It is a beautiful day, and even this First Thursday, there is plenty of stuff happening in the East End!
Our starting point is at Whitechapel Gallery with the newly inaugurated show Zadie Xa: House Gods, Animal Guides and Five Ways 2 Forgiveness, in Gallery 2. For her largest solo exhibition in London to date, Korean-Canadian artist, Zadie Xa (b.1983) presents a new body of work commissioned by Whitechapel Gallery. Xa creates an ambitious installation where sculptures, textiles and paintings act as ‘tricksters’ and ‘shapeshifters’ in and amongst a large-scale fabric structure that is inspired by a traditional Korean home known as a hanok. Immersive lighting and audio transform the gallery’s historic architecture into a dreamscape that suggests ideas of liminality and transience.
After visiting Whitechapel Gallery, the walk leads to the very nearby gallery Union Pacific for the exhibition Mantegna’s Dead Christ by Oliver Osborne. Oliver is known for his paintings based on studies of rubber plants. At Union Pacific, you will have the chance to see his studies of plant anatomies painted in different gradient shades of blue, beige and turquoise reminiscent of hues from early 19th-century French art alongside a series of enigmatic portraits such as Michel Majerus (from the Albrecht Fuchs photograph) characterised by subtle tweaks of composition and chiaroscuro.
The following destination is at Brady Arts Centre for Power and Glory: Black History Month Photography Exhibition at Brady Arts Centre.
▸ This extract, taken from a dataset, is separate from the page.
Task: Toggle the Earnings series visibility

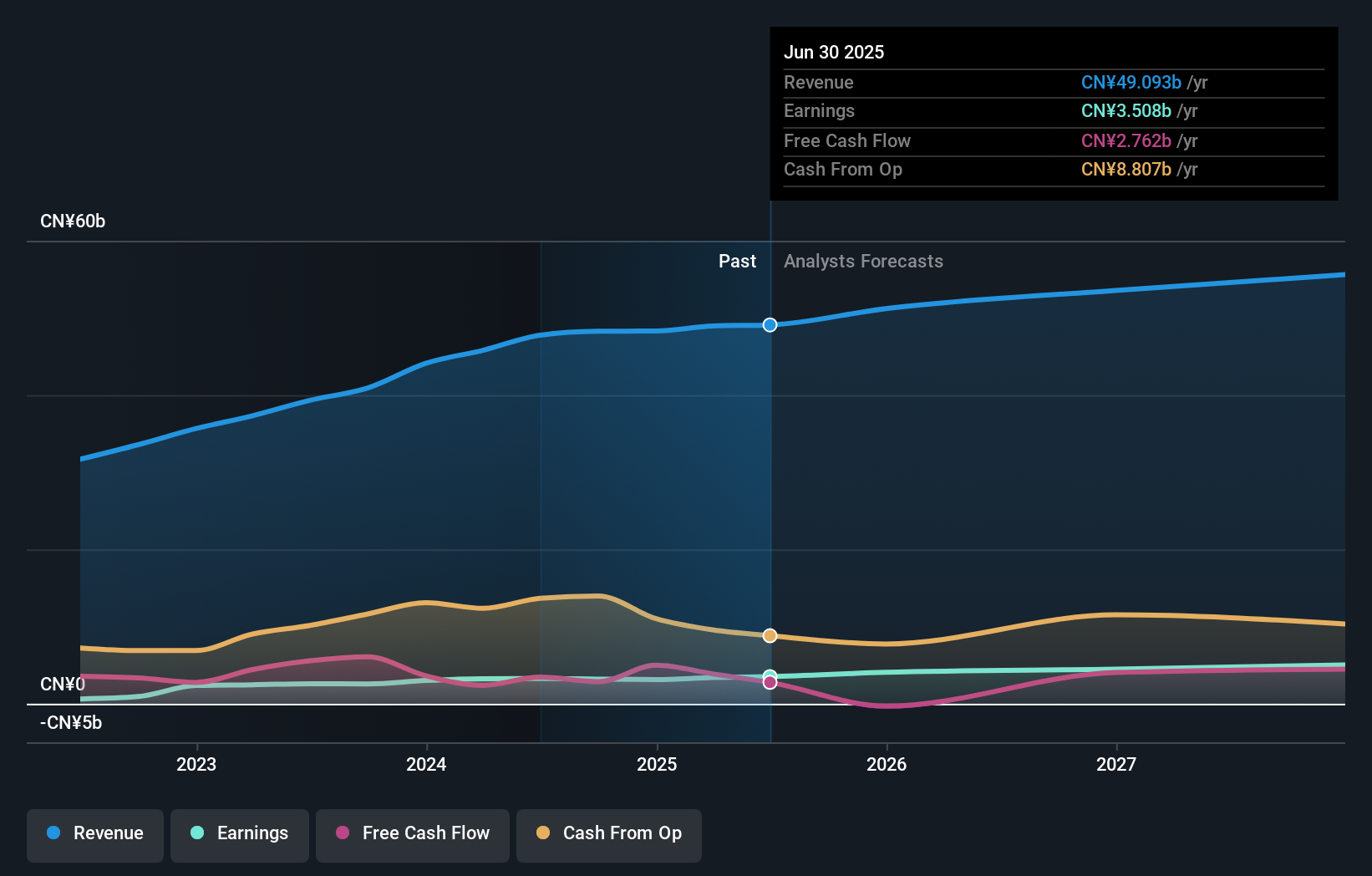Action: (240, 833)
Alternative Arts presents an exciting collection of contemporary black photographers exploring history and identity with a series of brilliant images exploring themes around courage, carnival, gender equality, climate change, survival and freedom. The show includes works by Kenny Alabi, Fatima Ali, Asiko, Chris Batantu, Rio Blake, Samantha Brown, Raymond Daley, George Dyer, Jacqui Ennis Cole, Tzion Essel, Marlan Henry, Elsie Kibue-Ngare, Wamaitha Ng’ang’a, Angela Ogunfojuri, Olufemi Olaiya, Keleenna Onyeaka, Dola Posh, Shainy Vilo.
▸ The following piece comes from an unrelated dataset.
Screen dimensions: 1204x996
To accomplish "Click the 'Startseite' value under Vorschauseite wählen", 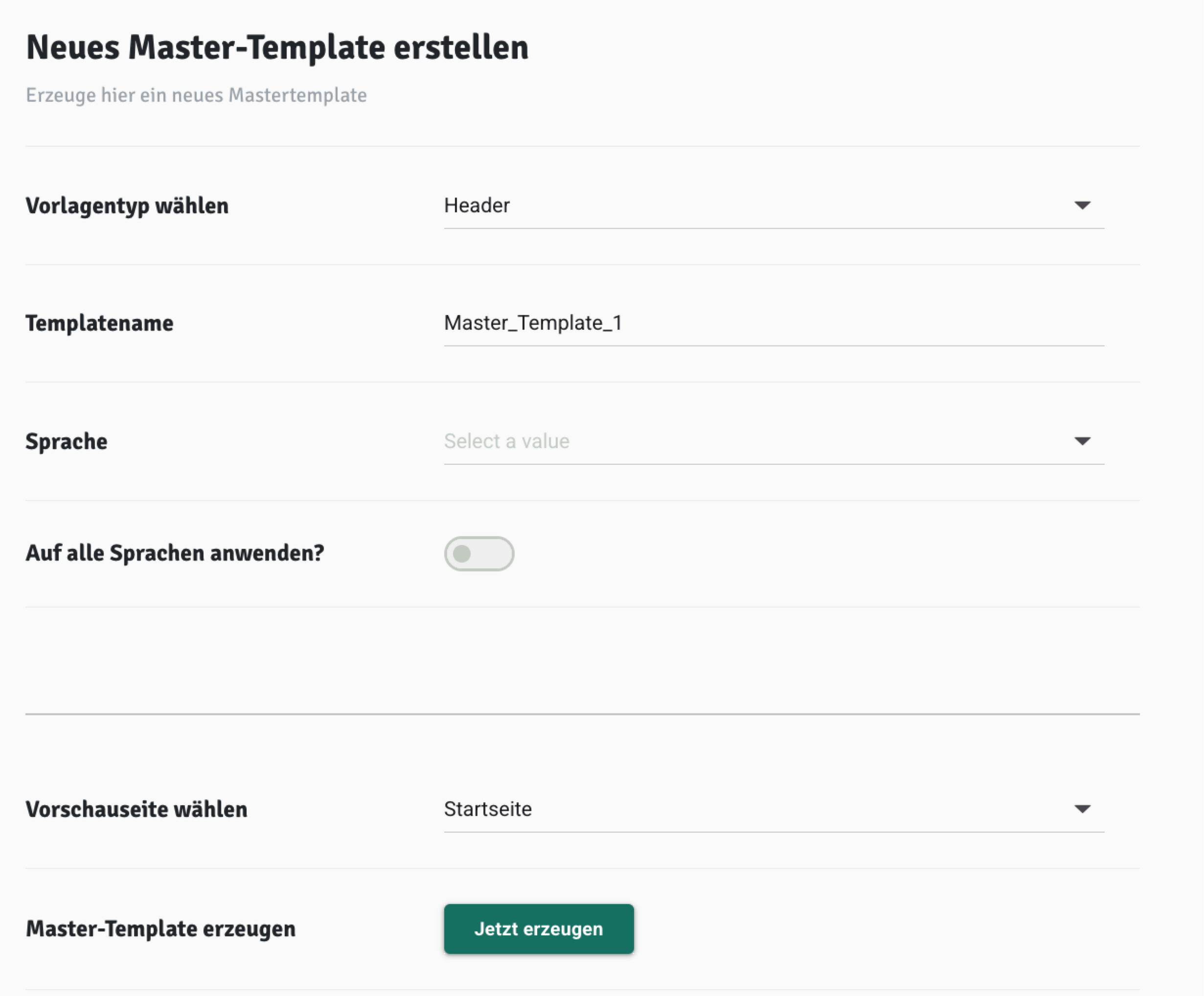I will point(487,809).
From here, the walking route heads to Rose Easton for S N I T C H, the debut exhibition by Solomon Garçon (b.1991, London). His practice deals with the mythical underground, technology and the ‘textualised body’. Garçon’s sonic, sculptural and performance works explore how fiction can inform reality and how bodies can become a transformative tool to propel our individual and communal potential.
The last stop of today is Soft Opening. The gallery is opening in mass and feeling, the second solo exhibition by Nevine Mahmoud at the gallery. Nevine Mahmoud (b. 1988, London, UK) lives and works in Los Angeles and is known for her catchy and larger-than-life sculptures resembling body parts. Her most recent solo exhibition MATRIX 188 was held at Wadsworth Atheneum Museum of Art, Hartford, Connecticut (2022). Prior to this, Mahmoud opened her first institutional solo exhibition at the Los Angeles Municipal Art Gallery, Barnsdall Art Park, Los Angeles. Recent exhibitions also include perfectly round, as we left them at the Fondazione Arnaldo Pomodoro in Milan alongside Margherita Raso and Derek MF di Fabio (2021); foreplay II at M+B, Los Angeles (2021) and bella donna at Nina Johnson, Miami (2019).